* Task objective: Exactly the lines from the one with "Task: Click the IPL search item" to the end of the data below should be set down, and no others.

* Extracted entries:
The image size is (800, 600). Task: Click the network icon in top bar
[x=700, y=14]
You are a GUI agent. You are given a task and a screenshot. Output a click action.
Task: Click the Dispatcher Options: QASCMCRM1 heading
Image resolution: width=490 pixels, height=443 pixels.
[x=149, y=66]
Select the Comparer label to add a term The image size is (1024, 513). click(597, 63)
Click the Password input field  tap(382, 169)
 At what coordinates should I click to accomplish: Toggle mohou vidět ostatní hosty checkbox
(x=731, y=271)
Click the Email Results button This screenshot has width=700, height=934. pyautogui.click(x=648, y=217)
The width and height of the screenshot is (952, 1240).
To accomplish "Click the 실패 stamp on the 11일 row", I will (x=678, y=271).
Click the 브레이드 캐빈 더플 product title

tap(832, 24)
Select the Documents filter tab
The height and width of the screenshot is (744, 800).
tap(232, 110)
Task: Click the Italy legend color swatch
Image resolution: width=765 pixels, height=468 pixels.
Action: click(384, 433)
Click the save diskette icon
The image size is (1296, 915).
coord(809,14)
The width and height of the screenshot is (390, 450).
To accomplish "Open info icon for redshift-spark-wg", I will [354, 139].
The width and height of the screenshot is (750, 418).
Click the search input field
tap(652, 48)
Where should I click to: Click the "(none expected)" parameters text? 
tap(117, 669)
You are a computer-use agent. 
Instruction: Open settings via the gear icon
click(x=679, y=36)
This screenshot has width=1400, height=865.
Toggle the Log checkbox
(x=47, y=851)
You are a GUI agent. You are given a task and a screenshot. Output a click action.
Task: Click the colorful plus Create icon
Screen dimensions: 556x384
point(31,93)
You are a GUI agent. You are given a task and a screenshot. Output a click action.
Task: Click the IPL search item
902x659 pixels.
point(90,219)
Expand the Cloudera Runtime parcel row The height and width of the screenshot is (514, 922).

* Task result:
Task: Click the IPL search item
902x659 pixels.
point(90,219)
Expand the Cloudera Runtime parcel row The height and width of the screenshot is (514, 922).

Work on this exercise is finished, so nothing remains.